Thirty Years and Counting
Some people know a company. Reggie Washington knows Gaedeke from the inside out.
With more than 30 years at the company, Reggie serves as Senior Chief Engineer for both Millennium Tower and One Legacy West. He’s watched Dallas grow up around the buildings he tends, and he’s kept those buildings running through all of it. He carries an institutional knowledge that can’t be taught in a classroom or captured in a manual. He knows what each system sounds like when it’s healthy and what it sounds like when it’s not. He knows the history of every mechanical room, every upgrade, every fix from two decades ago that still holds today.
That kind of knowledge is rare, and it matters in ways that show up in the everyday experience of every tenant in both buildings.
Thirty years isn’t a tenure. It’s a relationship. With the buildings, with the company, and with the people who work and gather in the spaces he keeps.

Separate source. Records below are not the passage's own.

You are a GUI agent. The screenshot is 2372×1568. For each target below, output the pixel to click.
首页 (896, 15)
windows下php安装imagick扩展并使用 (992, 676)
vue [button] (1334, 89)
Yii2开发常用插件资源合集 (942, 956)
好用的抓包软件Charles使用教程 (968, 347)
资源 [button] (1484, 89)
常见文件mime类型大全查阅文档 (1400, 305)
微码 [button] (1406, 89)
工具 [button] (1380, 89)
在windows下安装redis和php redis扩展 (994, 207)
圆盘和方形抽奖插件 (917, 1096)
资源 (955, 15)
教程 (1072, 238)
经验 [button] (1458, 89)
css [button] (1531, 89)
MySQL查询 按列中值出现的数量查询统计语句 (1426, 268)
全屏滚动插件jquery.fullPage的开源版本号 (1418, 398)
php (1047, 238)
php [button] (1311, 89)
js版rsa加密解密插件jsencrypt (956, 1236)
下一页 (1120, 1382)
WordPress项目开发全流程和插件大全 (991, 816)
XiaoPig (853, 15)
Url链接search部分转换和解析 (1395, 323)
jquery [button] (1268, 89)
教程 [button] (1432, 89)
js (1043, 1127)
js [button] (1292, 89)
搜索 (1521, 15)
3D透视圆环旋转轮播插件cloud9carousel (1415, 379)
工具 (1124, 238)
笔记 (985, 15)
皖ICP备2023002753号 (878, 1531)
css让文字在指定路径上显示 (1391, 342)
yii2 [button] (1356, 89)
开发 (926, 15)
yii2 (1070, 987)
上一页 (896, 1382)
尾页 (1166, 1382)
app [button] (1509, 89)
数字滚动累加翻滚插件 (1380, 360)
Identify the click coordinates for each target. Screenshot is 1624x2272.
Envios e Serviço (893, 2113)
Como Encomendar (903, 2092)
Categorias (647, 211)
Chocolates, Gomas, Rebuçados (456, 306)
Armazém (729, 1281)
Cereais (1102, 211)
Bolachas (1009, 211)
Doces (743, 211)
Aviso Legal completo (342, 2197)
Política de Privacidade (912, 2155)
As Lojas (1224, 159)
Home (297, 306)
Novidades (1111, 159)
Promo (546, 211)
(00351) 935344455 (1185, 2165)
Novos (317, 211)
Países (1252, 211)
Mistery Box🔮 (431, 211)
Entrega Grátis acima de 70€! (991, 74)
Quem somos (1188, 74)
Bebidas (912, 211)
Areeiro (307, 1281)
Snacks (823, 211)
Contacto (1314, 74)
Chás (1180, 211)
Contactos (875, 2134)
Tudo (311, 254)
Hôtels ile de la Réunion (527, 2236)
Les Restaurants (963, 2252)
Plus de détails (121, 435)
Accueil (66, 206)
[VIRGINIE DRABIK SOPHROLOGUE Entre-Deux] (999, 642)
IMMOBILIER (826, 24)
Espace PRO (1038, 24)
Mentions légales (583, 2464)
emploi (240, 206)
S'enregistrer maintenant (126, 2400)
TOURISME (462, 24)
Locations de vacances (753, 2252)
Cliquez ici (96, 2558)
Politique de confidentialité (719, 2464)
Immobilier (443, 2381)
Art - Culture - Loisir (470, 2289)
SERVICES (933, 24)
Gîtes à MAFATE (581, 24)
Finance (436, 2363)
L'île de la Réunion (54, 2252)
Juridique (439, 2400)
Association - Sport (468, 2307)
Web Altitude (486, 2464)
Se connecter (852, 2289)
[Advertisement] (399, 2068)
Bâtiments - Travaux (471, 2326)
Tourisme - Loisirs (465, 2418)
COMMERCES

New Perspective, Same Standard
Roger Clark joined the Gaedeke team in June of last year as Building Engineer at One Legacy West. In less than a year, he’s become part of what makes the building work.
There’s something worth noting about how a company reveals itself in who it hires and how it brings them in. Roger’s arrival wasn’t just about filling a role. It was about building a team with range, pairing deep institutional knowledge with fresh perspective. The result is a stronger operation than either person could produce alone.
The Architecture Behind the Architecture
Overseeing the engineering function across the full portfolio is Blain Morris, Vice President of Engineering at Gaedeke Group. Blain’s role is to ensure that the standard at one building is the standard at every building, and that the team has what it needs to do the work well.
In commercial real estate, engineering leadership often operates in the background of the background. What Blain and the broader team represent is something more deliberate: a recognition that building operations aren’t a support function. They’re a core part of the product. A building that runs well is a building that tenants stay in.
What the Best Buildings Have in Common
The flight to quality that has defined the office market in recent years is usually discussed in terms of design, location, and amenities. Those things matter. But they don’t sustain themselves. A beautifully designed lobby that’s poorly maintained, a conference center that can’t be relied on, a mechanical system that tenants learn not to trust: these are the things that quietly erode the experience that the design team worked so hard to create.
What Gaedeke’s engineering team does, day in and day out, is protect that investment. Not just the physical asset, but the tenant relationship. Because the tenant who never has to think about whether the building will work is the tenant who renews.
On World Facilities Management Day and every other day, that work deserves to be seen.